The global spread of coronavirus is changing the way judges approach their duties.
In written opinions last week, U.S. Magistrate Judge Gabriel A. Fuentes set out a protocol in two unrelated lawsuits — one stemming from a fall in a store and the other from a car crash — for seeking to depose medical professionals or treatment providers during the COVID-19 pandemic.
The protocol will allow him to determine whether the burden of requiring a particular medical provider sit for a deposition outweighs the likely benefits, Fuentes wrote in his opinions.
Citing Geiger v. Aetna Life Insurance Co., 845 F.3d 357 (7th Cir. 2017), he noted judges have wide discretion in handling discovery in civil cases.
“The [c]ourt’s discretion includes taking steps that, notwithstanding their impact on the speed of the ultimate determination of the matter, recognize the severity of the public health crisis and the role of courts and litigants in being public citizens during the crisis,” Fuentes wrote Friday in the slip-and-fall case, Bonita Lipsey v. Walmart Inc., No. 19 C 7681.
Part of being a public citizen, he wrote Tuesday in the car crash case, involves considering a medical professional’s involvement in fighting the pandemic when determining whether it is necessary to depose that professional.
“It is reasonable for all of us to expect that at this moment and at least for the next few weeks and possibly longer, the situation at hospitals and medical offices will be all hands on deck,” Fuentes wrote in Sandra DeVine, et al. v. XPO Logistics Freight Inc., et al., No. 18 C 1264.
“All hands cannot be on deck if some of them are at a law office sitting for a deposition in a tort lawsuit.”
Other judges also are including the coronavirus pandemic as a factor in deciding motions in civil cases.
For example, in a trademark-infringement case, U.S. District Judge Steven C. Seeger on Wednesday declined to set an immediate hearing on the plaintiff’s motion for a temporary restraining order.
The plaintiff alleges the defendants are infringing its trademarks by placing its drawings of unicorns on such products as puzzles, purses and phone cases.
Seeger had previously scheduled a hearing on the motion for a few weeks in the future. He had reasoned a short delay in the midst of a global pandemic would help protect the health and safety of the lawyers and court staff as well as the public.
The plaintiff then filed a motion to reconsider. Before Seeger ruled on that motion, the plaintiff filed a motion for a temporary restraining order before the judge designated to hear emergency matters.
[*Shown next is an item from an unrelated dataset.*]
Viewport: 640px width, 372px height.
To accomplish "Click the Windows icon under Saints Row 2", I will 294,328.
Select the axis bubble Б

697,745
Seeger denied the motion to reconsider before the other motion came before the emergency judge.
“The world is facing a real emergency,” Seeger wrote in his order. “Plaintiff is not.”
The case is Art Ask Agency v. The Individuals, Corporations, Companies, Partnerships and Unincorporated Associations Identified in Schedule A Hereto, No. 20 C 1666 (N.D. Ill. March 18, 2020).
In his opinions in both Lipsey and DeVine, Fuentes cited Federal Rule of Civil Procedure 26(b)(1).
The rule allows parties to obtain discovery on any nonprivileged, relevant matter considering such factors as “the importance of the issues at stake in the action” and “the importance of the discovery in resolving the issues.”
Another factor to consider, according to the rule, is “whether the burden or expense of the proposed discovery outweighs its likely benefit.”
Fuentes also cited Rule 45, which allows courts to quash or alter a subpoena if complying with the subpoena would impose an “undue burden” on a person.
Fuentes’ protocol requires lawyers for the parties to discuss — over the phone — the list of medical providers they intend to depose.
The lawyers must try to agree whether those depositions should proceed. Or they may decide to put off the depositions until a settlement conference is held.
The lawyers must submit a status report to Fuentes by April 10.
For those providers who will be deposed, the party seeking the deposition must submit a response to the protocol disclosing the provider’s name, hospital affiliation and area of practice or specialty.
The response also must disclose the provider’s current or anticipated involvement in responding to the pandemic and the extent of his or her involvement in the treatment of the plaintiff.
Other information to be disclosed includes the provider’s relative importance to the case and possible alternative ways to obtain the same information.
A party must object to deposing a particular witness within 10 days after the response is filed.
The parties may not subpoena any medical witnesses absent an order from Fuentes.
Bonita Lipsey’s attorney, Chester L. Cameron Jr. of Taxman Pollock Murray & Bekkerman LLC, praised Fuentes’ “judicial insight and practicality.”
“Certainly, I am a zealous advocate for my clients and love to keep cases moving toward their trial dates, but I cannot compel medical professionals into depositions when the health of the nation is at stake,” Cameron wrote in an email.
This is the first time he has been required to follow such a protocol, he wrote, but also the first time since he began practicing law that the courts have shut down most operations.
“Unprecedented times call for unprecedented measures,” Cameron wrote. “We all have to do our part to fight this pandemic off, and if that means having a deposition protocol, I take no issue with that or any reasonable delay that might be created by it.”